Da queste parti, peraltro, le manifestazioni pirotecniche si portano dietro ricordi per nulla benauguranti. Su tutti lo show per la demolizione dei capannoni dell'ex Ticosa nell'anno di grazia 2007. Un lustro dopo restano solo desolazione e macerie.
Potrebbe anche essere che la scelta dell'assessore Cavadini sia anche determinata dalla volontà di evitare l'imbarazzo di un cerimonia il cui primattore sarebbe stato giocoforza Sergio Gaddi. Uno peraltro che le luci della ribalta le va a cercare come le falene.
Ma quello che conta è il risultato.
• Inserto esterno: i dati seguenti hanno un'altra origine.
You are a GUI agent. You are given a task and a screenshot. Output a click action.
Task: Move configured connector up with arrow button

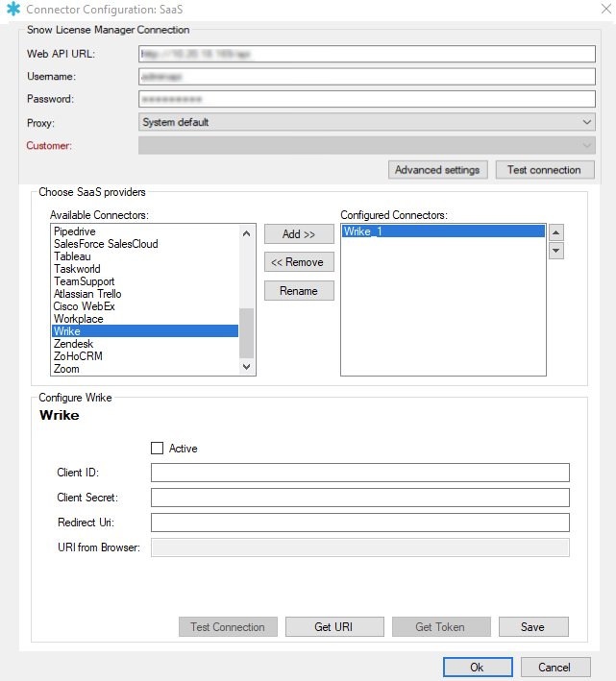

E la rinuncia alla festa è il segnale di fine ricreazione. Perché tra l'altro tutto questo scintillio e cotillon è stato anche uno splendore utilizzato dalla precedente amministrazione per nascondere le tante miserie.
Un espediente a cui si spera non debbano ricorrere anche Lucini e C.
Ora però si tratta di evitare di gettare anche il bambino assieme all'acqua sporca. Sulle grandi mostre l'orientamento della maggioranza comunale non sembra essere granitico. È emerso l'altra sera durante la discussione sul tema in consiglio comunale. Ma era stato evidenziato anche da alcune prese di posizione prima e dopo le elezioni da parte di alcuni esponenti del centrosinistra che avevano fatto trapelare l'intenzione di non far cessare l'esperienza avviata da Gaddi per le sue ricadute positive sull'immagine di Como (su quelle economiche non c'è mai stata chiarezza). Il nuovo assessore alla Cultura ha espresso un orientamento diverso.
Nel bene e nel male e non sempre per volontà sua, la figura un po' ingombrante di Gaddi ha finora impedito un dibattito sereno e chiaro sul rapporto tra la città e le grandi mostre e sul nodo dei finanziamenti che comunque, anche se si decidesse di proseguire, non potrebbero più gravare se non in minima parte (anzi, meglio in nessun modo) sul bilancio comunale.
Vi è anche, e non è un elemento secondario, un'inchiesta aperta dalla magistratura. Ma forse ora potrebbero esserci i presupposti per comprendere davvero se le grandi mostre possono avere un valore per Como tale da non fermarle anche dopo il cambio politico alla guida di palazzo Cernezzi. Ne discuta la nuova maggioranza, magari con il contributo dell'opposizione che ha vissuto la precedente esperienza. Chissà che, come sulle paratie, non possa nascere una soluzione bipartisan e positiva per la città.